▸ **Material for this exercise**:

· · · ·

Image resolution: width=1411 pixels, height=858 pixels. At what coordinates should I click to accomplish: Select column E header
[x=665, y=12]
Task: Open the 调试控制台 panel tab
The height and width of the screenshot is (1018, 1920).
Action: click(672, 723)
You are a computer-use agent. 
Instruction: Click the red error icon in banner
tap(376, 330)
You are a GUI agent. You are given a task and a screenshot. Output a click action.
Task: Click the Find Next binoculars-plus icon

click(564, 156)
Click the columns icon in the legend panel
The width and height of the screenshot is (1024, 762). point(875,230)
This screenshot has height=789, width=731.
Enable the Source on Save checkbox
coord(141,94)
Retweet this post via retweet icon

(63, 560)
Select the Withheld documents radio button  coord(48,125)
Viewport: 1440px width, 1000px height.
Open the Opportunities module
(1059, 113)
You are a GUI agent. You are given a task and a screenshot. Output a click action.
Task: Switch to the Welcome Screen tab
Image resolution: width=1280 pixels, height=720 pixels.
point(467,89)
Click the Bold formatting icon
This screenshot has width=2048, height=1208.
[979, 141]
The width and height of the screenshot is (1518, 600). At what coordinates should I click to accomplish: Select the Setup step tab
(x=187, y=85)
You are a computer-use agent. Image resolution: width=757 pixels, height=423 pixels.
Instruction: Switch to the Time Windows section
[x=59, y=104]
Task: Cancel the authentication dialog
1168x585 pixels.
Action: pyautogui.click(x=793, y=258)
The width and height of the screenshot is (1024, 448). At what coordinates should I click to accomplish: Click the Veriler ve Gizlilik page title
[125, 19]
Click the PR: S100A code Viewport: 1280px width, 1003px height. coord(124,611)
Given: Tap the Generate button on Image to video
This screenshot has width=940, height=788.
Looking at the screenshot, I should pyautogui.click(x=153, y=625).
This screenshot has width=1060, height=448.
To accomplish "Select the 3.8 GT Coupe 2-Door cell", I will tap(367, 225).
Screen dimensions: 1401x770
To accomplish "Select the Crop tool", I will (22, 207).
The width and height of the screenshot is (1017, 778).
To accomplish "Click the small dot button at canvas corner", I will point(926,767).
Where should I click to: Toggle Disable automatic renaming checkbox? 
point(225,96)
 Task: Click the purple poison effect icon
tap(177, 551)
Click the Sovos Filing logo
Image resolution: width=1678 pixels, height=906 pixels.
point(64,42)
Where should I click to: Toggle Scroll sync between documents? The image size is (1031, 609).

· · · ·

▸ **What to work on**: Each entry above is to be duplicated exactly, with nothing left out.

▸ **Task response**:
Image resolution: width=1411 pixels, height=858 pixels. At what coordinates should I click to accomplish: Select column E header
[x=665, y=12]
Task: Open the 调试控制台 panel tab
The height and width of the screenshot is (1018, 1920).
Action: click(672, 723)
You are a computer-use agent. 
Instruction: Click the red error icon in banner
tap(376, 330)
You are a GUI agent. You are given a task and a screenshot. Output a click action.
Task: Click the Find Next binoculars-plus icon

click(564, 156)
Click the columns icon in the legend panel
The width and height of the screenshot is (1024, 762). point(875,230)
This screenshot has height=789, width=731.
Enable the Source on Save checkbox
coord(141,94)
Retweet this post via retweet icon

(63, 560)
Select the Withheld documents radio button  coord(48,125)
Viewport: 1440px width, 1000px height.
Open the Opportunities module
(1059, 113)
You are a GUI agent. You are given a task and a screenshot. Output a click action.
Task: Switch to the Welcome Screen tab
Image resolution: width=1280 pixels, height=720 pixels.
point(467,89)
Click the Bold formatting icon
This screenshot has width=2048, height=1208.
[979, 141]
The width and height of the screenshot is (1518, 600). At what coordinates should I click to accomplish: Select the Setup step tab
(x=187, y=85)
You are a computer-use agent. Image resolution: width=757 pixels, height=423 pixels.
Instruction: Switch to the Time Windows section
[x=59, y=104]
Task: Cancel the authentication dialog
1168x585 pixels.
Action: pyautogui.click(x=793, y=258)
The width and height of the screenshot is (1024, 448). At what coordinates should I click to accomplish: Click the Veriler ve Gizlilik page title
[125, 19]
Click the PR: S100A code Viewport: 1280px width, 1003px height. coord(124,611)
Given: Tap the Generate button on Image to video
This screenshot has width=940, height=788.
Looking at the screenshot, I should pyautogui.click(x=153, y=625).
This screenshot has width=1060, height=448.
To accomplish "Select the 3.8 GT Coupe 2-Door cell", I will tap(367, 225).
Screen dimensions: 1401x770
To accomplish "Select the Crop tool", I will (22, 207).
The width and height of the screenshot is (1017, 778).
To accomplish "Click the small dot button at canvas corner", I will point(926,767).
Where should I click to: Toggle Disable automatic renaming checkbox? 
point(225,96)
 Task: Click the purple poison effect icon
tap(177, 551)
Click the Sovos Filing logo
Image resolution: width=1678 pixels, height=906 pixels.
point(64,42)
Where should I click to: Toggle Scroll sync between documents? The image size is (1031, 609).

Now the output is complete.